* **Materials provided**
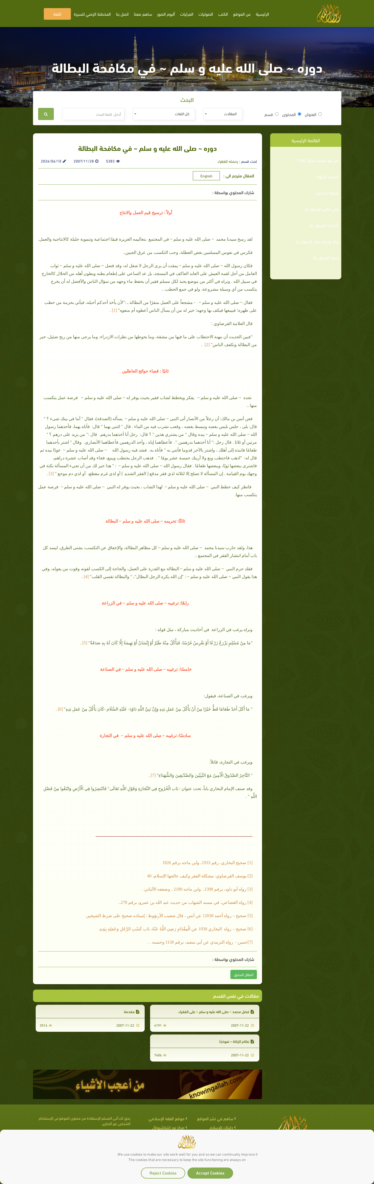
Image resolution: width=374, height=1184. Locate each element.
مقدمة (131, 1011)
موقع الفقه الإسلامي (166, 1118)
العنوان (313, 114)
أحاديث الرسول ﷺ (324, 225)
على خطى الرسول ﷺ (321, 208)
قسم (271, 114)
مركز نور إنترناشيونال (168, 1127)
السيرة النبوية (328, 176)
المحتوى (291, 114)
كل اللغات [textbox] (182, 113)
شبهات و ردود (327, 192)
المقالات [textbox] (230, 113)
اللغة (57, 14)
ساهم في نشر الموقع (215, 1118)
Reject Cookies (163, 1172)
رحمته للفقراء (228, 161)
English (206, 175)
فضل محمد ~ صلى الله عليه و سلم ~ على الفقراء (216, 1011)
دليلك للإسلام (221, 1127)
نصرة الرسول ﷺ (326, 257)
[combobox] (222, 114)
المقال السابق (243, 974)
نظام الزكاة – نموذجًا (236, 1041)
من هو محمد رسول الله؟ (318, 160)
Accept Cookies (210, 1172)
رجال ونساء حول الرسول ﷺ (317, 241)
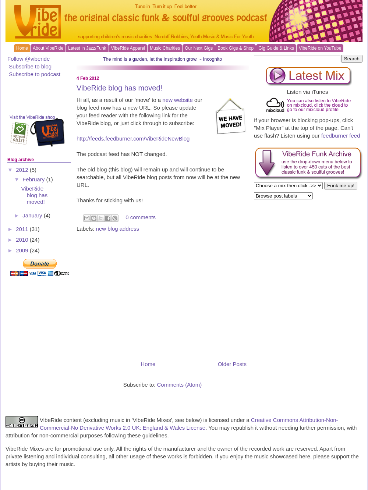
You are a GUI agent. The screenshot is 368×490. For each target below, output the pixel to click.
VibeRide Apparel (128, 48)
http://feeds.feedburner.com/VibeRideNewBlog (133, 138)
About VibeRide (48, 48)
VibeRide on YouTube (320, 48)
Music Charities (165, 48)
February (34, 179)
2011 (23, 229)
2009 (23, 250)
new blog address (117, 229)
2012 (23, 170)
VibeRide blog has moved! (119, 88)
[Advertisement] (162, 295)
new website (177, 100)
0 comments (140, 217)
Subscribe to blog (30, 66)
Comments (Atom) (179, 384)
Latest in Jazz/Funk (87, 48)
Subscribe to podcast (34, 74)
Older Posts (232, 364)
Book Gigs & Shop (235, 48)
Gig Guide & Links (276, 48)
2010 (23, 240)
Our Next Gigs (199, 48)
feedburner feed (340, 135)
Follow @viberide (28, 59)
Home (22, 48)
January (33, 215)
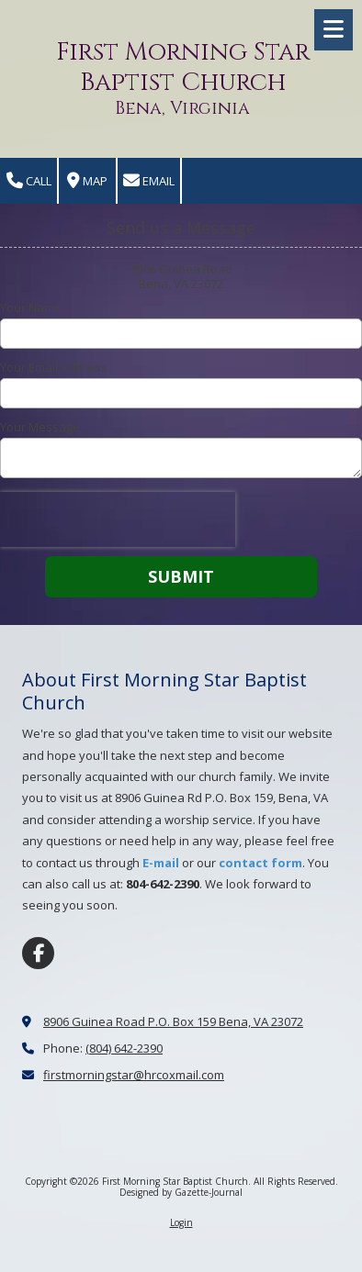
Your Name (31, 307)
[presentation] (117, 519)
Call (28, 181)
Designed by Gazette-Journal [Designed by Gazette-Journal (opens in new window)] (181, 1192)
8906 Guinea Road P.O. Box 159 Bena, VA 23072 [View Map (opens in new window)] (173, 1021)
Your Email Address (53, 367)
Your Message (40, 426)
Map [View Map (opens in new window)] (87, 181)
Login (181, 1222)
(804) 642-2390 (124, 1048)
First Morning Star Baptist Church (183, 67)
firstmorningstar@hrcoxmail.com (133, 1074)
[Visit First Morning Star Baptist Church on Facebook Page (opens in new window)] (38, 953)
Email (149, 181)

* **Task to carry out**
Please rewrite all of the entries above with "opens in new window" changed to "opens in a new tab" everywhere and nothing else altered. Leave the pictures out.

* **Answer to the exercise**
Image resolution: width=374, height=1184. Locate each element.
مقدمة (131, 1011)
موقع الفقه الإسلامي (166, 1118)
العنوان (313, 114)
أحاديث الرسول ﷺ (324, 225)
على خطى الرسول ﷺ (321, 208)
قسم (271, 114)
مركز نور إنترناشيونال (168, 1127)
السيرة النبوية (328, 176)
المحتوى (291, 114)
كل اللغات [textbox] (182, 113)
شبهات و ردود (327, 192)
المقالات [textbox] (230, 113)
اللغة (57, 14)
ساهم في نشر الموقع (215, 1118)
Reject Cookies (163, 1172)
رحمته للفقراء (228, 161)
English (206, 175)
فضل محمد ~ صلى الله عليه و سلم ~ على الفقراء (216, 1011)
دليلك للإسلام (221, 1127)
نصرة الرسول ﷺ (326, 257)
[combobox] (222, 114)
المقال السابق (243, 974)
نظام الزكاة – نموذجًا (236, 1041)
من هو محمد رسول الله؟ (318, 160)
Accept Cookies (210, 1172)
رجال ونساء حول الرسول ﷺ (317, 241)
You are a GUI agent. The screenshot is 368×490. For each target below, output the pixel to click.
VibeRide Apparel (128, 48)
http://feeds.feedburner.com/VibeRideNewBlog (133, 138)
About VibeRide (48, 48)
VibeRide on YouTube (320, 48)
Music Charities (165, 48)
February (34, 179)
2011 (23, 229)
2009 (23, 250)
new blog address (117, 229)
2012 (23, 170)
VibeRide blog has moved! (119, 88)
[Advertisement] (162, 295)
new website (177, 100)
0 comments (140, 217)
Subscribe to blog (30, 66)
Comments (Atom) (179, 384)
Latest in Jazz/Funk (87, 48)
Subscribe to podcast (34, 74)
Older Posts (232, 364)
Book Gigs & Shop (235, 48)
Gig Guide & Links (276, 48)
2010 (23, 240)
Our Next Gigs (199, 48)
feedburner feed (340, 135)
Follow @viberide (28, 59)
Home (22, 48)
January (33, 215)
Your Name (31, 307)
[presentation] (117, 519)
Call (28, 181)
Designed by Gazette-Journal [Designed by Gazette-Journal (opens in a new tab)] (181, 1192)
8906 Guinea Road P.O. Box 159 Bena, VA 23072 [View Map (opens in a new tab)] (173, 1021)
Your Email Address (53, 367)
Your Message (40, 426)
Map [View Map (opens in a new tab)] (87, 181)
Login (181, 1222)
(804) 642-2390 (124, 1048)
First Morning Star Baptist Church (183, 67)
firstmorningstar@hrcoxmail.com (133, 1074)
[Visit First Morning Star Baptist Church on Facebook Page (opens in a new tab)] (38, 953)
Email (149, 181)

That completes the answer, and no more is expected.